EXCERPT TO READ
-- begin --

The partition function for a free fermion (just by itself, i.e. not coupled to any gauge fields) is:

$$Z[\bar{\eta},\eta]=\int \D \bar{\psi}\D\psi\exp\left(i\int d^4x\left[\bar{\psi}(i\not\partial-m+i\epsilon)\psi+\bar{\eta}\psi+\bar{\psi}\eta\right]\right)\tag{14.101}$$

We can (formally) evaluate this explicitly.

$$Z[\bar{\eta},\eta]=N\exp\left(i\int d^4x \int d^4y \,\left[\bar{\eta}(x)(i\not\partial-m+i\epsilon)^{-1}\eta(y)\right]\right) \tag{14.102}$$

With this we can calculate the 2-point function.

$$\begin{align} \langle 0|T\left\{\psi(x)\bar{\psi}(y)\right\}|0\rangle&=(-i)^2\frac{1}{Z[0,0]}\left.\frac{\partial^2Z}{\partial \bar{\eta}(x)\partial \eta(y)}\right|_{\eta=\bar{\eta}=0}\\ &\overset{\color{red}{(?)}}{=}\frac{i}{i\not\partial-m+i\epsilon}\delta^{(4)}(x-y)\\ &=\int \frac{d^4p}{(2\pi)^4}\frac{i}{\not p-m+i\epsilon}e^{ip(x-y)} \tag{14.103} \end{align}$$

I have placed a red question mark over the step that confuses me.


[My Attempt:] The functional derivatives that I'll be taking are defined in the following way:

$$f(x)=\int d^4y \,G(x,y)g(y)\longrightarrow \frac{\partial f(x)}{\partial g(y)}=G(x,y) \tag{1}$$

which by the way immediately implies:

$$\frac{\partial f(x)}{\partial f(y)}=\delta^4(x-y)\tag{2}$$

So with this, I'll take the relevant functional derivatives of $Z[\bar{\eta},\eta]$.

-- end --

INSTRUCTIONS TO FOLLOW
Write out the passage of the free fermion excerpt above between "With this we" and "that confuses me.", inclusive, with every character unchanged.

DATA
-- begin --

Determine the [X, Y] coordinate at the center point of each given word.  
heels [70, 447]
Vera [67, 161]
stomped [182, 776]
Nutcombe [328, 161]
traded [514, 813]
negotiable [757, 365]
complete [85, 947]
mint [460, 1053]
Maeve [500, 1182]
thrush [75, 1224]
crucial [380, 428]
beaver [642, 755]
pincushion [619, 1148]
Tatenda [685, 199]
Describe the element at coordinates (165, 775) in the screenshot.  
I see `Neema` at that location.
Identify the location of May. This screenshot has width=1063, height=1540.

-- end --
-- begin --

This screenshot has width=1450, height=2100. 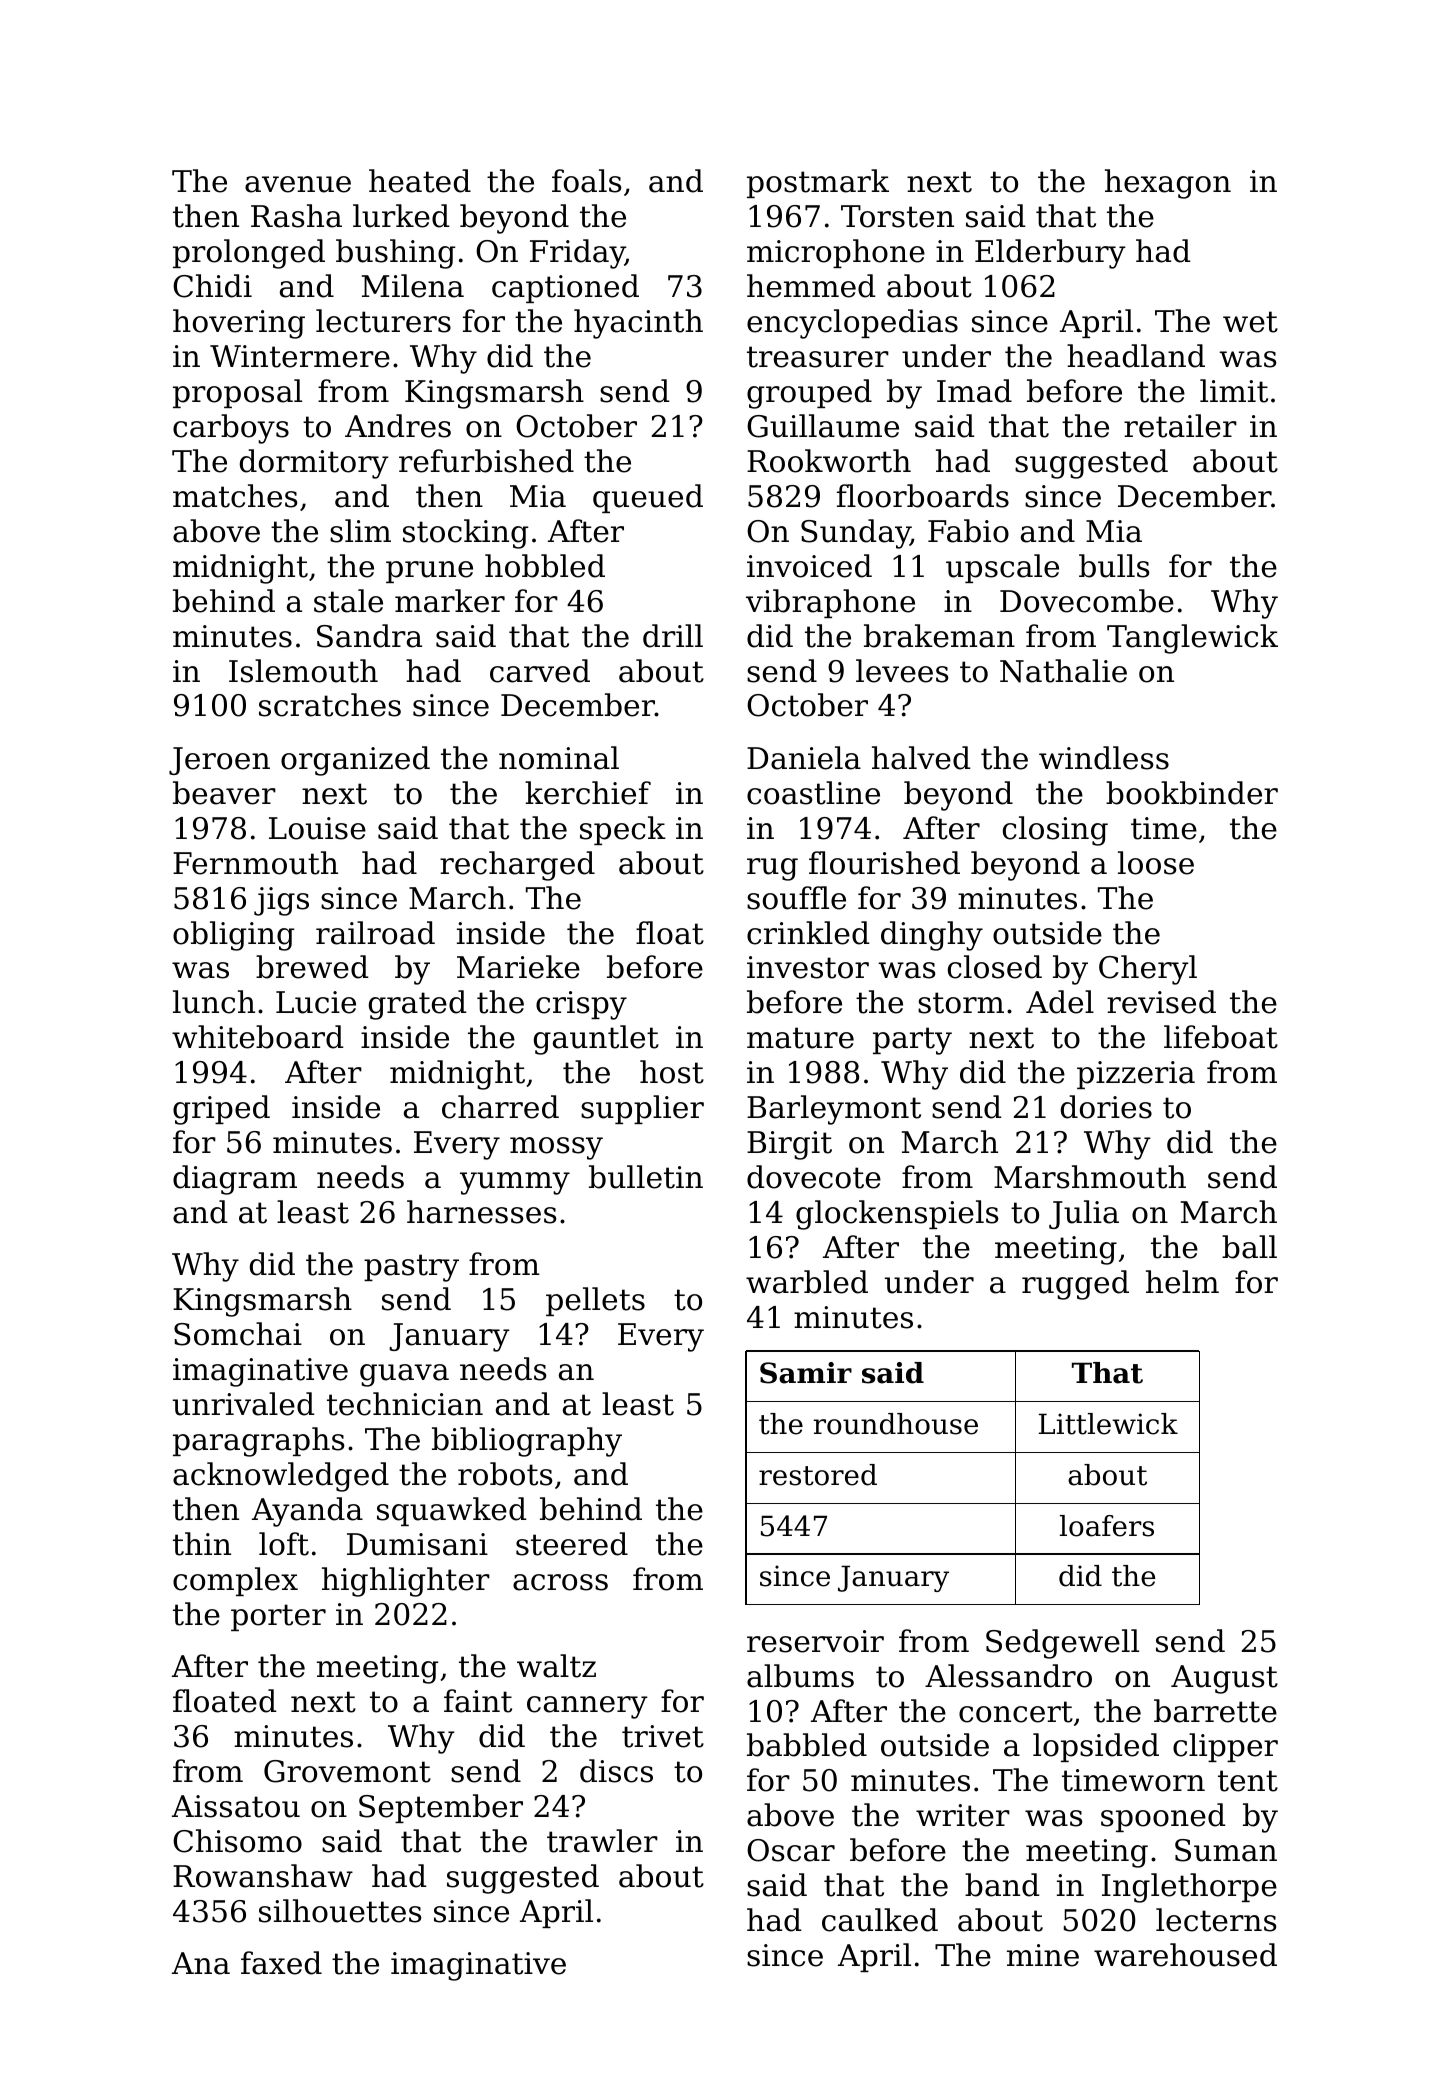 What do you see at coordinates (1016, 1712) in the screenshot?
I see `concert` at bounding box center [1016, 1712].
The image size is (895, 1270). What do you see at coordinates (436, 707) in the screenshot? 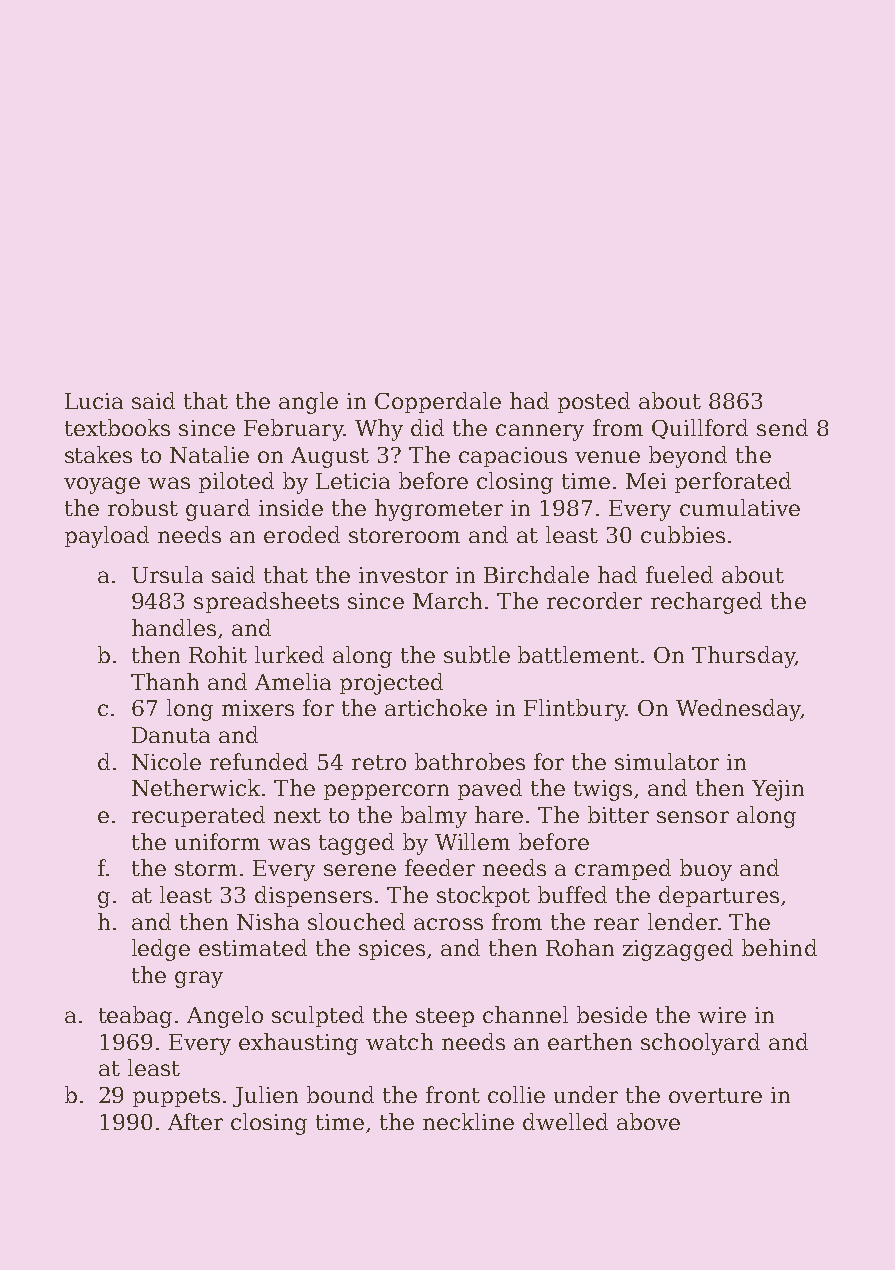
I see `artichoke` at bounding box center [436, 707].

-- end --

WRITTEN SOLUTION
With this we can calculate the 2-point function.

$$\begin{align} \langle 0|T\left\{\psi(x)\bar{\psi}(y)\right\}|0\rangle&=(-i)^2\frac{1}{Z[0,0]}\left.\frac{\partial^2Z}{\partial \bar{\eta}(x)\partial \eta(y)}\right|_{\eta=\bar{\eta}=0}\\ &\overset{\color{red}{(?)}}{=}\frac{i}{i\not\partial-m+i\epsilon}\delta^{(4)}(x-y)\\ &=\int \frac{d^4p}{(2\pi)^4}\frac{i}{\not p-m+i\epsilon}e^{ip(x-y)} \tag{14.103} \end{align}$$

I have placed a red question mark over the step that confuses me.